India had granted MFN status to Pakistan way back in 1995-96.

In international trade relations, countries extend to each other the most-favoured nation status to boost their bilateral engagement and it typically entails tariff concessions and quotas for the merchandise exports from their territories.

According to Burki, the grant of such a status will go a long way in boosting sentiments between the industries of the two sides and remove the “bad blood” that may exist in the psyche of the people of the two countries.

Trade between the two countries grew from $251 million in 2000-01 to $2.3 billion in 2007-08, but dropped 19 percent to $1.81 billion in 2008-09.

Unofficially, however, there is a large volume of exports by India to Pakistan, which is routed through the Gulf countries and Singapore.

According to the former finance minister, since India and Pakistan share common borders, the logical step should be to ease barriers to trade, such as removal of travel restrictions on the businesses of the two sides and easier visas.

“It does take an effort to get a visa and come to India,” he said, adding the same holds true for Indians visiting Pakistan.

“I am now an American citizen.
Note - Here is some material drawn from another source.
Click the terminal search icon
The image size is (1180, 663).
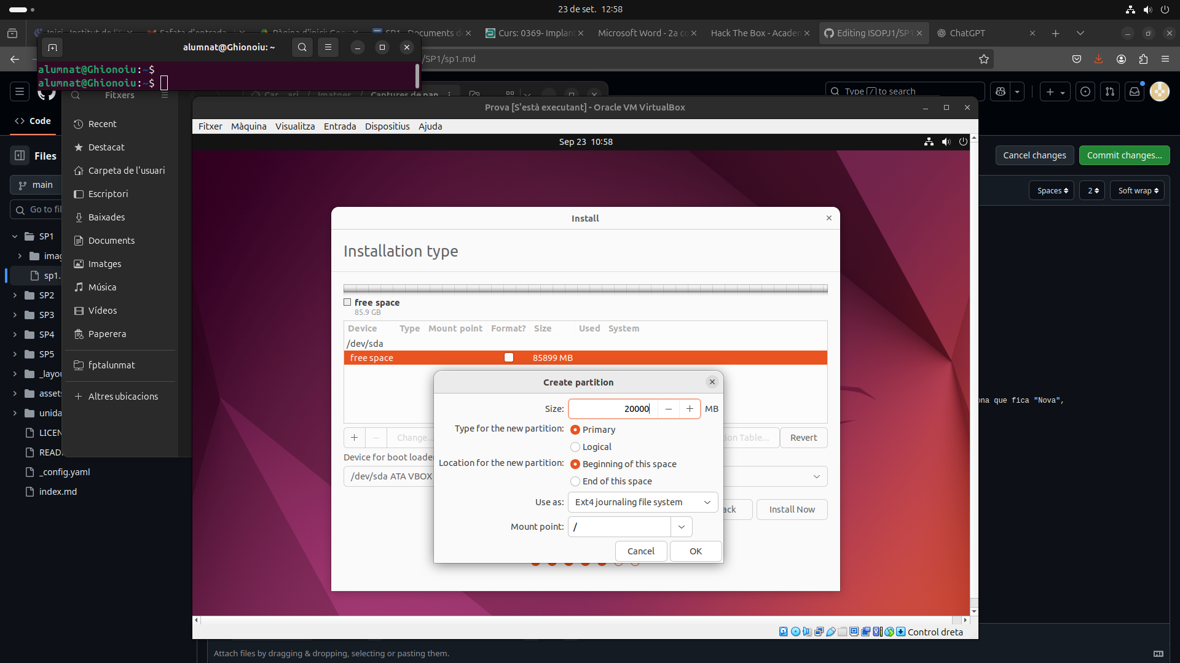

But because I am of Pakistani origin, it takes me three months. So I had stopped coming to India,” said the 72-year-old economist, who was born at Simla in India, but migrated to Rawalpindi in Pakistan after partition in 1947.

“I once told (former) President (Pervez) Musharraf: ‘Do away with visas for Indians. Let’s see the reaction. There will be no problem’. But that did not happen. Pride came in the way,” added the soft-spoken civil servant-turned diplomat, who was also a Rhodes Scholar at Harvard.

The two-day meet, which has drawn 75 business leaders from Pakistan, is hosted jointly by the Confederation of Indian Industry, the Pakistan-India CEOs Business Forum and two media groups of south Asia — The Times of India and Jang of Pakistan.